What you should do
Type out all the records once more, exactly.

Data provided: Begin

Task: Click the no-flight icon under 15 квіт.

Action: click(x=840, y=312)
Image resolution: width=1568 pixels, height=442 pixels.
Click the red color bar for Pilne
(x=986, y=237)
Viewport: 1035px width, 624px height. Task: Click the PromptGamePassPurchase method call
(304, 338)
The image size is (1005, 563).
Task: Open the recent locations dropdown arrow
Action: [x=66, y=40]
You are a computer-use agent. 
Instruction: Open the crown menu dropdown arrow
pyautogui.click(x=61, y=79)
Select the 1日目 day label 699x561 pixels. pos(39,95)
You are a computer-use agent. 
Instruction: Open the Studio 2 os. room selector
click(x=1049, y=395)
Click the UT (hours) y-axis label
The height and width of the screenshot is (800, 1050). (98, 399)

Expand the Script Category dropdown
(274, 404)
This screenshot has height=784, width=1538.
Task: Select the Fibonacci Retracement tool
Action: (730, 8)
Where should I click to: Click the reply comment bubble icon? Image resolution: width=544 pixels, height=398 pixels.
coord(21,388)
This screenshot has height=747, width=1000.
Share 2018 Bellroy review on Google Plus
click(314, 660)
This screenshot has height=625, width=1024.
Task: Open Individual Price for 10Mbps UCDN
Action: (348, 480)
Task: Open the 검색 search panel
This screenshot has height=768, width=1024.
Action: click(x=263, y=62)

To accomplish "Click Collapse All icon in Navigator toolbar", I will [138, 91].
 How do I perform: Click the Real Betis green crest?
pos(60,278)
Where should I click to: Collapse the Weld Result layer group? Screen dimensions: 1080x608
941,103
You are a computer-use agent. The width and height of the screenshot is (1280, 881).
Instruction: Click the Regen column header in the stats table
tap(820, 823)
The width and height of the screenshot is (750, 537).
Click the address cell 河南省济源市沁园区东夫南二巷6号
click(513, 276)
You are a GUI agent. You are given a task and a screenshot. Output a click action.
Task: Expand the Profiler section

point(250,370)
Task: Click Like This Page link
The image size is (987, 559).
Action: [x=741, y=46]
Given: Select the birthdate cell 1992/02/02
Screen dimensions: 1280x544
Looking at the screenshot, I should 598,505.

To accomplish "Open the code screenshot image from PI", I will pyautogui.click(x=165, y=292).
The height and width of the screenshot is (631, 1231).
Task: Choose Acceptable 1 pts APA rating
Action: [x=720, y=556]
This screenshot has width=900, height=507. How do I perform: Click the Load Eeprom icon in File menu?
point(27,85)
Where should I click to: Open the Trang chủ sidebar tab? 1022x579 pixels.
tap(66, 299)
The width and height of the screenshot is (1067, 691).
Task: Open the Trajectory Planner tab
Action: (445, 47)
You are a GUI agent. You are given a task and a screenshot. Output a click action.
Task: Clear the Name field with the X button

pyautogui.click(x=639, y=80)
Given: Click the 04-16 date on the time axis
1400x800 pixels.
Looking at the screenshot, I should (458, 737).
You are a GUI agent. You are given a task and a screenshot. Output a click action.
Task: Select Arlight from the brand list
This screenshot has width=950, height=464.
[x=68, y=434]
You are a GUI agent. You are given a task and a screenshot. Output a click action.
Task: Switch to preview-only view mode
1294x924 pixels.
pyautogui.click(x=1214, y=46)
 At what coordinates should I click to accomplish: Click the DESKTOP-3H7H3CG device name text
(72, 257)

Data provided: End

Final answer
Task: Click the no-flight icon under 15 квіт.

Action: click(x=840, y=312)
Image resolution: width=1568 pixels, height=442 pixels.
Click the red color bar for Pilne
(x=986, y=237)
Viewport: 1035px width, 624px height. Task: Click the PromptGamePassPurchase method call
(304, 338)
The image size is (1005, 563).
Task: Open the recent locations dropdown arrow
Action: [x=66, y=40]
You are a computer-use agent. 
Instruction: Open the crown menu dropdown arrow
pyautogui.click(x=61, y=79)
Select the 1日目 day label 699x561 pixels. pos(39,95)
You are a computer-use agent. 
Instruction: Open the Studio 2 os. room selector
click(x=1049, y=395)
Click the UT (hours) y-axis label
The height and width of the screenshot is (800, 1050). (98, 399)

Expand the Script Category dropdown
(274, 404)
This screenshot has height=784, width=1538.
Task: Select the Fibonacci Retracement tool
Action: (730, 8)
Where should I click to: Click the reply comment bubble icon? Image resolution: width=544 pixels, height=398 pixels.
coord(21,388)
This screenshot has height=747, width=1000.
Share 2018 Bellroy review on Google Plus
click(314, 660)
This screenshot has height=625, width=1024.
Task: Open Individual Price for 10Mbps UCDN
Action: (348, 480)
Task: Open the 검색 search panel
This screenshot has height=768, width=1024.
Action: click(x=263, y=62)

To accomplish "Click Collapse All icon in Navigator toolbar", I will [138, 91].
 How do I perform: Click the Real Betis green crest?
pos(60,278)
Where should I click to: Collapse the Weld Result layer group? Screen dimensions: 1080x608
941,103
You are a computer-use agent. The width and height of the screenshot is (1280, 881).
Instruction: Click the Regen column header in the stats table
tap(820, 823)
The width and height of the screenshot is (750, 537).
Click the address cell 河南省济源市沁园区东夫南二巷6号
click(513, 276)
You are a GUI agent. You are given a task and a screenshot. Output a click action.
Task: Expand the Profiler section

point(250,370)
Task: Click Like This Page link
The image size is (987, 559).
Action: [x=741, y=46]
Given: Select the birthdate cell 1992/02/02
Screen dimensions: 1280x544
Looking at the screenshot, I should 598,505.

To accomplish "Open the code screenshot image from PI", I will pyautogui.click(x=165, y=292).
The height and width of the screenshot is (631, 1231).
Task: Choose Acceptable 1 pts APA rating
Action: [x=720, y=556]
This screenshot has width=900, height=507. How do I perform: Click the Load Eeprom icon in File menu?
point(27,85)
Where should I click to: Open the Trang chủ sidebar tab? 1022x579 pixels.
tap(66, 299)
The width and height of the screenshot is (1067, 691).
Task: Open the Trajectory Planner tab
Action: (445, 47)
You are a GUI agent. You are given a task and a screenshot. Output a click action.
Task: Clear the Name field with the X button

pyautogui.click(x=639, y=80)
Given: Click the 04-16 date on the time axis
1400x800 pixels.
Looking at the screenshot, I should (458, 737).
You are a GUI agent. You are given a task and a screenshot. Output a click action.
Task: Select Arlight from the brand list
This screenshot has width=950, height=464.
[x=68, y=434]
You are a GUI agent. You are given a task and a screenshot. Output a click action.
Task: Switch to preview-only view mode
1294x924 pixels.
pyautogui.click(x=1214, y=46)
 At what coordinates should I click to accomplish: Click the DESKTOP-3H7H3CG device name text
(72, 257)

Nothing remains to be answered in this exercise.